Async Python – Part 1

Hariharan Mahadevan(何瑞理),


In the previous article on Python Generators we saw how generator functions are essentially objects that represent the function, execution of which can be suspended and resumed. The resumption of the function happens when it has new values to emit to the caller, which it does via the yield statement. With this background knowledge, in this (and quite likely a few) article we will start examining asynchronous programming in python.

Asynchronous programming is not an easy concept to grasp. Quite frankly it can be frustrating at times and in my experience, it is one of those subjects that requires repeated attempts to get your thinking in tune with the way the paradigm works. This is because our brain is inherently trained to think sequentially connecting information that occurs in a time series to form the complete picture. Asynchronous programming does not work like that.

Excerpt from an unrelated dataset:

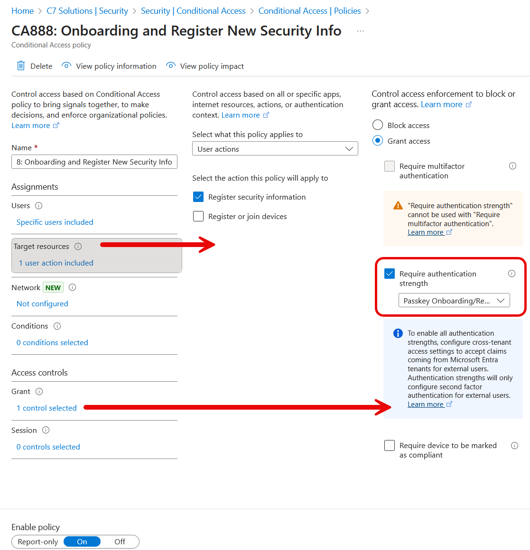Click info icon next to Users
Image resolution: width=530 pixels, height=550 pixels.
[x=39, y=206]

Computing occurs asynchronously, emitting results as and when they are available in an unpredictable sequence.

There are many articles on the web that introduce async programming in Python and the ones I have seen mostly start with explaining the basic syntax keywords (async & await) tha enable async programming and then go deeper. While this works for most people, I feel this approach works best for those who have had some exposure to async programming concepts (Javascript, which is inherently an async language) prior.

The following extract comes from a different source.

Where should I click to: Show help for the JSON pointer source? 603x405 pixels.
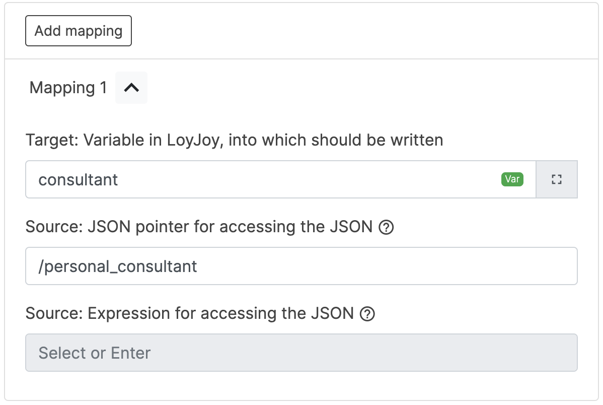click(x=386, y=228)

My approach is going to be a little bit different. First I want to start with a sample code that shows the differences & benefits of async programming proving what it can result in compared with the more conventional paradigms of concurrency. Once we make the case for async, we can move on to explain a production scenario where this can be applied.

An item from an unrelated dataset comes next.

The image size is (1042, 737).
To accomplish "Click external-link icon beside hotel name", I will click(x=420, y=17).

In a subsequent lesson we will link the async constructs with what we learned in the Python Generators article and see how the former was adapted to implement the latter. And if necessary we'll cover the syntax, but hopefully with a different viewpoint than the many articles already existing on the web.


The code below implements a TCP/IP echo server that will echo back the text written to it, but after converting it to upper case. There are two implementations, one traditional thread based server and another an async programming based single-threaded server.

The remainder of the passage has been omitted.